The news magazine Veja reports that Brazilian federal police are investigating “dozens” of foreign terrorists operating in this South American country. The allegations aren’t precisely new—cables detailing cooperation, and lack of it, between Brazil and the US in monitoring terrorists here were among the State Department documents published by Wikileaks last year. But Veja names names, gives more details and publishes photos of men it says are terrorists (some of whom visited Brazil but don’t appear to actually live here). The story is long on innuendo, and somewhat short on new facts. The details run alongside photos of Osama Bin Laden, the burning twin towers on 9/11 and images of coffins of tourists shot at Egypt's Luxor ruins in 1997.
The story opens by describing a man named Khaled Hussein Ali, who Veja says is the chief of an organization that creates and distributes Al Qaeda propaganda. Ali reportedly makes his money running a Brazilian internet café, but has a secret life coordinating the "Jihad Media Batallion" and circulating videos and texts of Bin Laden around the world. The magazine says Brazilian federal police arrested Ali in 2009, accusing him of sending hate mail targeting black and Jewish Americans. He wasn’t charged with being a terrorist, according to Veja, because the Brazilian penal code doesn’t specify terrorism as a crime.

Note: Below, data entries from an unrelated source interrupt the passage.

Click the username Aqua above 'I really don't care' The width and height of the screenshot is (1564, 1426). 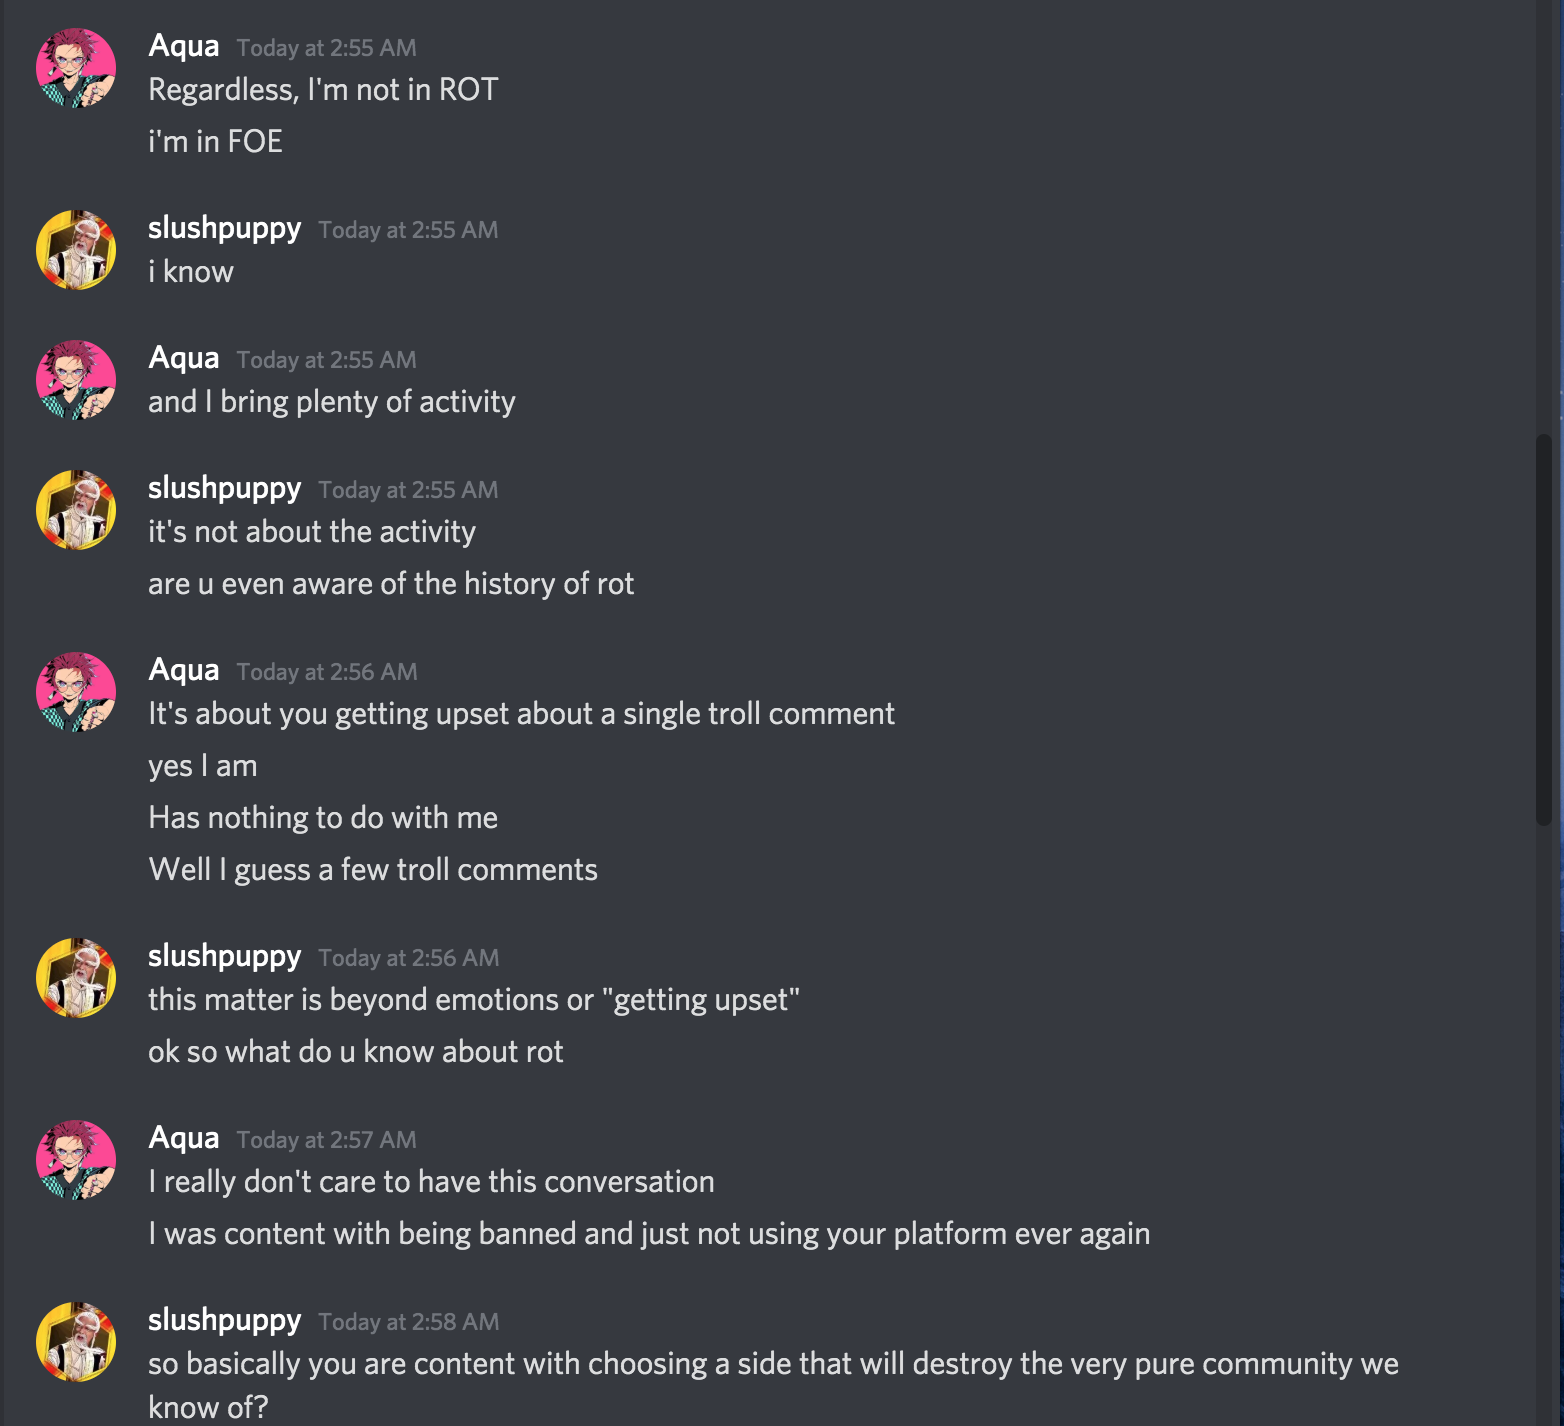(184, 1138)
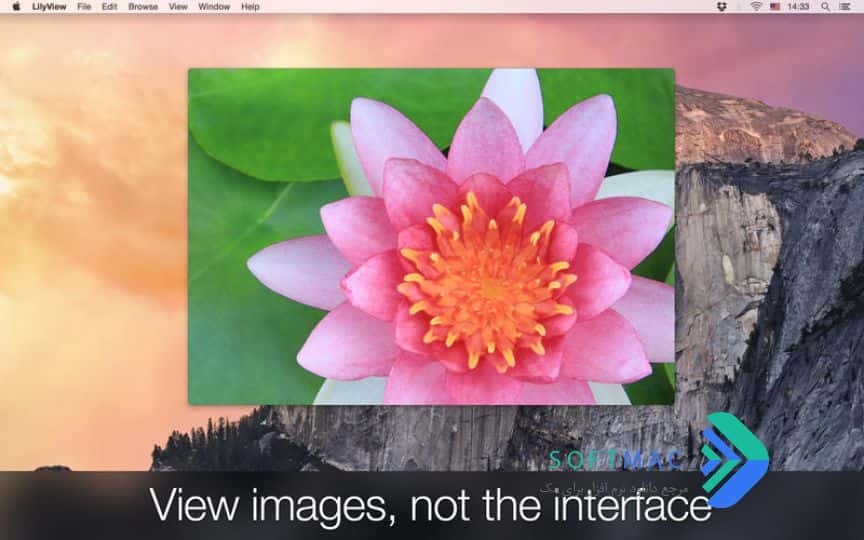
Task: Open the Edit menu
Action: pyautogui.click(x=109, y=7)
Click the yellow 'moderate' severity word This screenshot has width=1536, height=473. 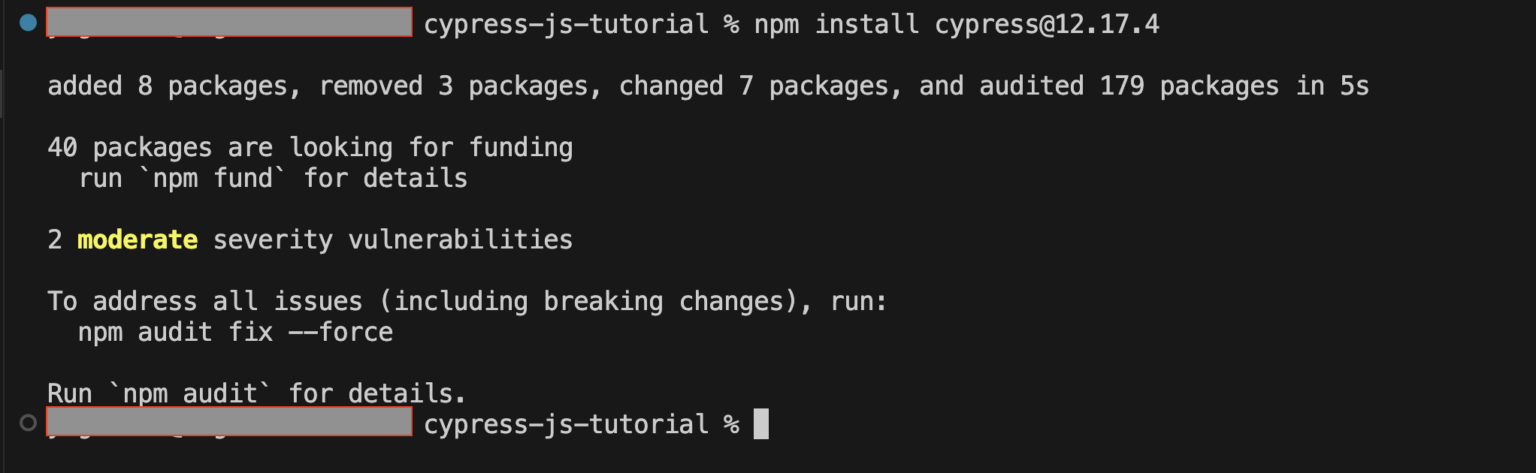point(137,240)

Among others named in the article, several men are accused of sending money to Hezbollah, a Shiite Muslim political group in Lebanon with a militant wing that the United States and many other countries define as a terrorist organization. Unidentified sources in the Brazilian federal police are said to be the source of much of the information. The only official comment Brazilian federal police gave was a vague statement saying they don't label people or groups in Brazil as terrorists, a statement Veja dismisses as "dubious and incoherent" in the story. Veja ends the article by noting the police are affraid the terrorists could organize attacks against the 2014 World Cup and 2016 Olympics.